Joni Mitchell's songs are the product of her fascination with changes of heart, changes of mind, changes of season and changes of self. She's written, in "Both Sides Now" and "Circle Game" two stunningly simple parables of life that have been recorded by dozens of other artists: Judy Collins, Buffy Sainte-Marie, Dave Van Ronk, Tom Rush, to name but few, and that is why this very independent artist did not include them in her initial album, Song to a Seagull (Reprise 6293).

Joni Mitchell writes and sings of the people and places she's been, from the windy Saskatchewan prairies where she was raised to the seaside which entrances her and to the big cities. Her lyrics are poetic portraits, artistically detailed and honest. Her melodies are exotic, taking unusual turns in time and tone. She takes the listener on a wistful journey in her quest for honesty, in her search for human values.

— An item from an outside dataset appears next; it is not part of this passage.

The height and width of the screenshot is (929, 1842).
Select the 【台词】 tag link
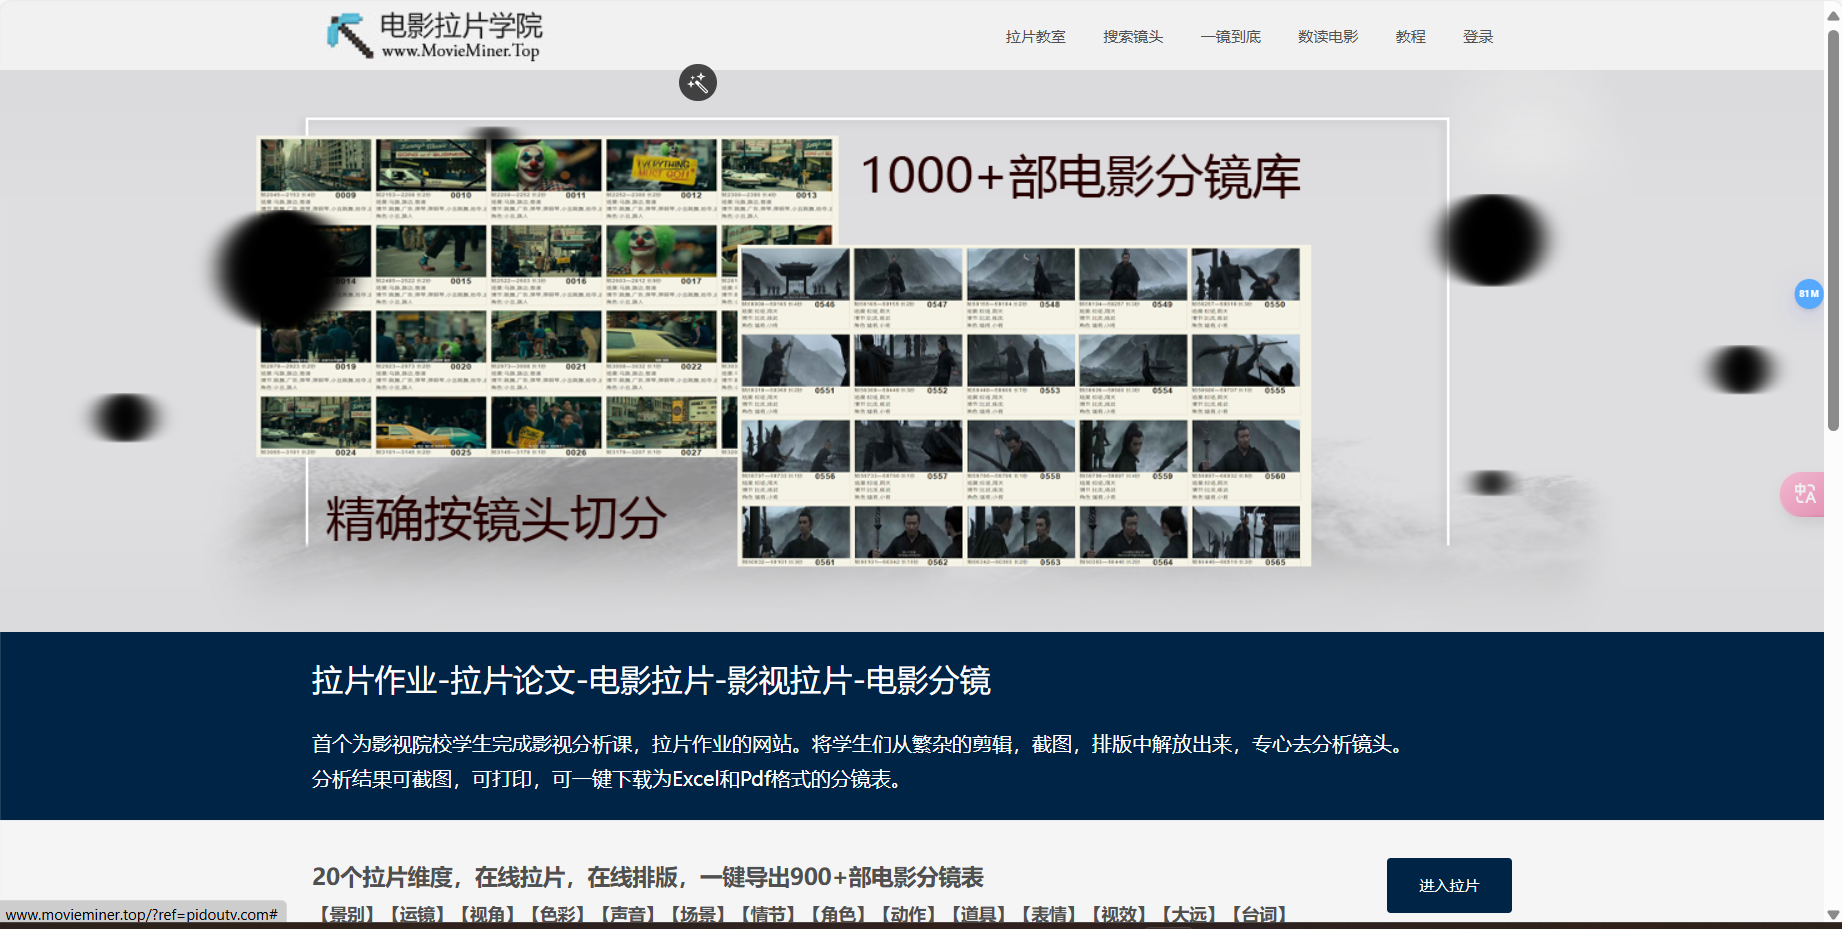(1262, 913)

The songs about herself are songs for today's independent young woman and the peculiar problems she faces. "I Had a King" is a sad backward glance at the artist's broken marriage, without bitterness or self-reproach. "Cactus Tree: speaks of today's young divorcee on the rebound, "so busy being free." "Nathan La Franeer" is her definitive comment on New York City cab drivers.

It would be good to be able to say that "Song to a Seagull" is as successful an album as Joni Mitchell is a performer and composer. But the engineering is uneven, her voice sometimes sounds shaky. The songs, accompanied only by Miss Mitchell's guitar, beg for adornment and their sequence work to decided disadvantage of the material. The effect is monotony, albeit a gentle monotony. Any one of these frailties would ruin an album of a lesser talent, but "Song to a Seagull" offers rewards in spite of itself.

After several disappointing tries, someone has finally recorded Tim Hardin the way those of us who have seen him live know him. Tim Hardin 3 (Verve Forecast FTS-3049) is an immensely satisfying album, containing rare performances of the artist's best-known material, "The Lady Came From Baltimore," "If I Were a Carpenter," "Misty Roses," "Red Balloon," and "You Upset the Grace of Living When You Lie." The jazzy backup ensemble complements and embellishes Hardin's trembly aching voice, which floats in the unlikely middleground between folk and jazz, far removed from the gusto of pop. Hardin is a truly individual phenomenon, a man and a voice and songs that reveal his pain and hopes and fears. He strikes a crippling blow at human indifference.

He stands vulnerable in the midst of his music, articulating despair and loneliness, questioning the things that are lacking between people and, finally, questioning himself. There is a deep comfort in Hardin's songs, as well as a document of feelings, which run almost too deep to be controlled. In the communication of these feelings, the sharing of human pain and hope lies the very highest sort of art.